Court Opinion

ID: 8187757
Source: CourtListenerOpinion
Date Created: 2022-09-09 23:10:29.615518+00
Date Added: 2024-06-11T16:40:29.160007
License: Public Domain

Cassoday, O. J.
The correctness of the decision of the trial court depends upon the construction to be given to the statute which declares that:
“If any member of the police department shall while engaged in the performance of his duty as such policeman be injured and found upon an examination by a medical officer ordered by said board to be physically or mentally permanently disabled by reason of service in such department so as to render necessary his retirement from service in such department, such board shall retire such disabled member from service: provided, no such retirement on account of disability shall occur unless the member has contracted such disability while in the active service of such department. Upon sireli retirement the board shall order payment to such retired member, monthly, from such pension fund a sum properly payable according to his grade, to wit: . . . patrolmen thirty-five dollars.” Sec. 8, ch. 265, Laws of 1899.

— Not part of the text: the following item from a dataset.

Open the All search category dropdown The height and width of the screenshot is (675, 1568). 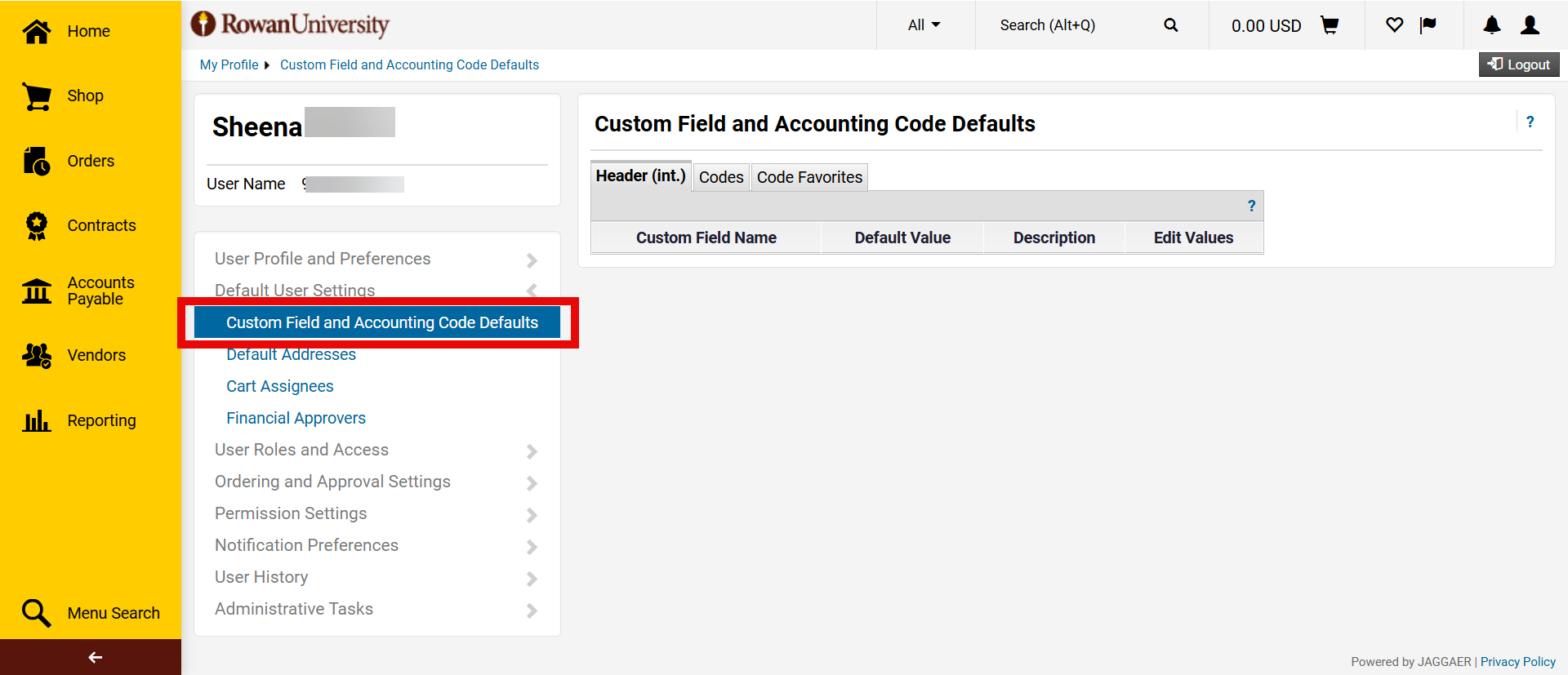[924, 25]
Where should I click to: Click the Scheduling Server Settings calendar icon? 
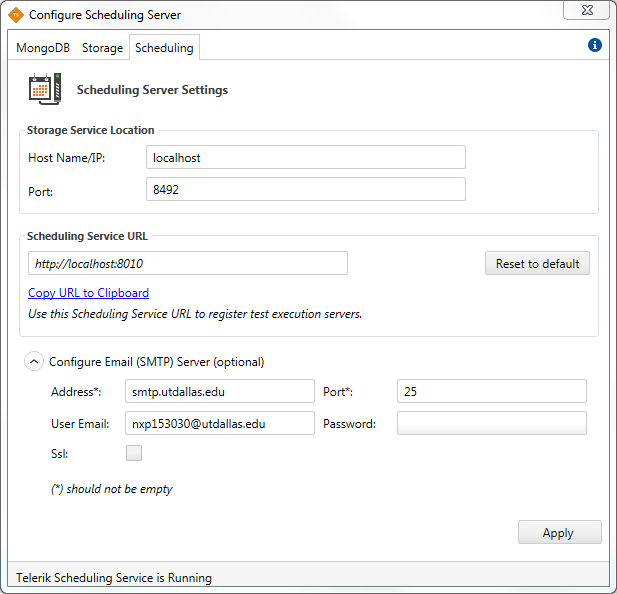[x=45, y=89]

A prior section of the act gave to the board “exclusive control and management of the fund mentioned,” and required the board to “hear and decide all applications for relief or pensions under” the act, and declared that “the decision of such board on such applications shall be final and conclusive and not subject to review or reversal, except by the board.” See. 4, Id. The last clause quoted was stricken out by sec. 2, ch. 116, Laws of 1901, which went into effect a month prior to the time when the relator was injured. Those words being stricken out, it is urged that the action of the board in denying the relator’s application was not “final and conclusive,” but was “subject to review or reversal” by the courts.
Conceding that to be true, still it is to be remembered that *440the board only bad snob powers as were expressly granted by the statute or necessarily implied therefrom. Gilman v. Milwaukee, 61 Wis. 592, 21 N. W. 640, and cases there cited. While the act authorizes the “board of its own motion” to retire “any member of the police department” who has become fifty years of age and “served twenty-two years or more in such department” (sec. 10, Id.), yet, as indicated by the language quoted, it expressly limits the powers of the board in granting such retirement for mere disability. In such cases the board is only authorized to “retire such disabled member from service” in case he was injured “while in the performance of his duty as such policeman,” and after being “found upon an examination by a medical officer ordered by said board to be physically or mentally permanently disabled by reason of service in such department so as to render necessary his retirement from service in such department.” Mere permanent disability while in such service is not enough to authorize such retirement, but, in addition, such medical officer must first find that such disability was “by reason of service in such department.” There is no claim that the board ever ordered such examination by a medical officer, nor that such medical officer ever found as a fact, or otherwise, that the relator’s disability was “by reason of service in such department.” Such an examination and finding are made, by the express language of the act,„ conditions precedent to the retirement of such disabled member from service by any action of the board. The same section expressly prohibits such retirement “unless the member has contracted such disability while in the active service of such department.” Such provisions of the statutes were express, limitations upon the powers of the board, and hence could not be waived by the board. True, the permanent disability of the relator is conceded, but that did not give the board power to proceed in disregard of the mandates of the statutes. We must hold that the facts stated *441in the petition and. the writ are insufficient to entitle the relator to a peremptory writ of mandamus.
By the Court. — The order of the superior court of Milwaukee county is reversed, and the cause is remanded with direction to grant the motion of the defendant and quash the ■alternative writ of mandamus.